I never cease to be amazed by the weird things people are willing to believe. For some time now I have kept two Web sites handy–Symantec.com and Snopes.com—just for the occasional reality check.

For instance, we all have received e-mail chain letters that begin, “Beware, the dangerous blue cookie virus,” or some other ominous sounding name. “Don’t open this file as it will eat your hard drive.” A quick visit to Symantec.com lets us know if the warning is about a real virus or a hoax. If it’s a hoax we know we are safe to ignore the warning.

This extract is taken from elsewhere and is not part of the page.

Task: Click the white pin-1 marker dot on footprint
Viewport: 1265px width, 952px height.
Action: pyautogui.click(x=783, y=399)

Others of these urban fairy tales reveal a more dark side to our collective human nature. A widely circulated e-mail message claims that a passage from the Koran, chapter 9, verse 11, has these words:  “For it is written that a son of Arabia would awaken a fearsome Eagle. The wrath of the Eagle would be felt throughout the lands of Allah and lo, while some of the people trembled in despair still more rejoiced; for the wrath of the Eagle cleansed the lands of Allah; and there was peace.”

That really would be spooky, if true. Chapter 9, verse 11—9/11 in the Koran describes the awakening of a fierce Eagle. An American bald eagle adorns our nation’s official seal. Did the Koran predict the 9/11 attack and America’s so-called liberation of Iraq? A quick visit to Snopes.com reveals it is simply not true. These words do not occur in the Koran.

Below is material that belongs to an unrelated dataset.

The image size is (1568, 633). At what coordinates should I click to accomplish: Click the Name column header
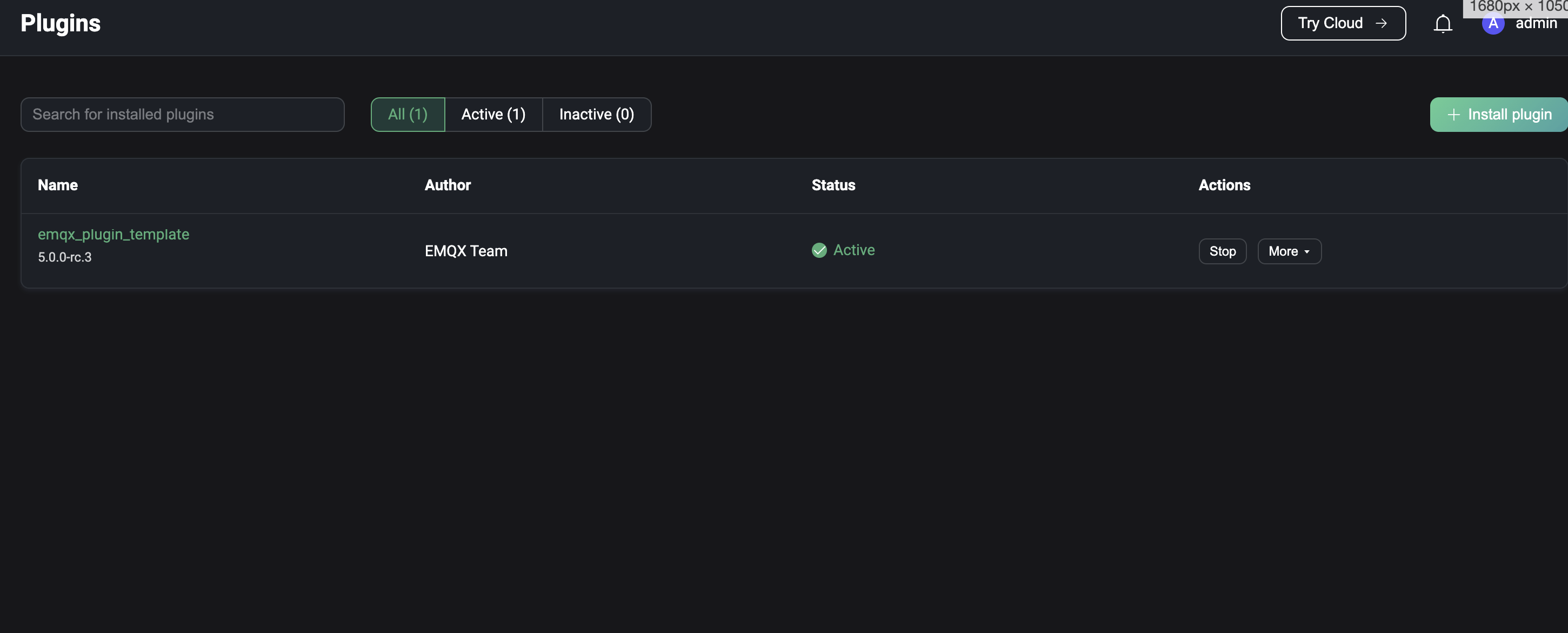[x=58, y=185]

I am convinced that our willingness to believe this sort of nonsense is rooted in a paranoid view of reality. How else can we explain the myriad of folks who believed that a major fast food chain was using worm meat in its hamburgers? Or the millions of people who annually believe that atheists have initiated legal action to ban all religious broadcasting.

Please, do not write the FCC—the lawsuit does not exist and never has.

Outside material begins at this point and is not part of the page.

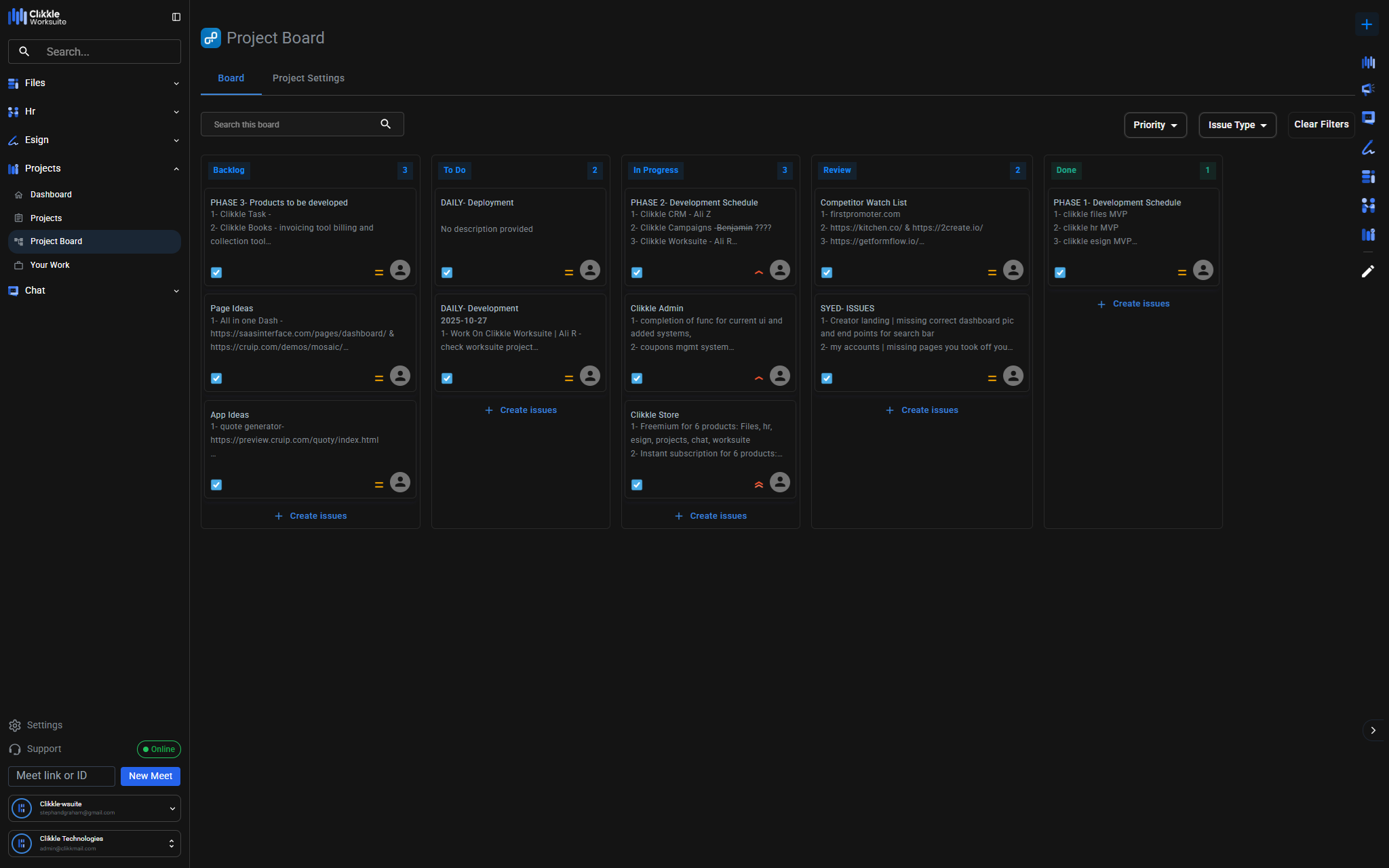
Task: Open the Priority filter dropdown
Action: 1155,125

It really doesn’t matter why we believe the lie–lies are lies and they are not good for us. Wouldn’t it be sad if America’s legacy in the 21st century is that we succumbed to the big lie?

Of course as bad as believing the big lie is ignoring simple truths. Ideas like the New Testament assertion that love is the most important thing in the world. Or Jesus’ admonition that real faith makes sure “the least of these” are cared for first. Jesus also warned that public piety leads to self-righteousness, but we run from that bit of wisdom like it was a snake.

In the Sermon on the Mount Jesus encouraged us to “not be afraid.” If we choose to believe it, we can live in a world that is safe and sustaining—the birds and flowers seem to do all right.

Jesus also challenged us to live in the world at peace with one another. Or to use his words, we are to love our neighbors as we love ourselves. Unfortunately, when we’re always afraid, neighbors become enemies. Just like the lawyer of old, in our fear we narrowly define who our neighbor can be. And that does make the world an unsafe place.

Besides being a good neighbor can really have a big pay-off. Did you hear about the guy who stopped to help a man with a flat tire on the side of the road? It turned out the man with the flat was Donald Trump and out of gratitude he paid off the other guy’s mortgage on his house.

James L. Evans is pastor of Auburn First Baptist Church in Auburn, Ala.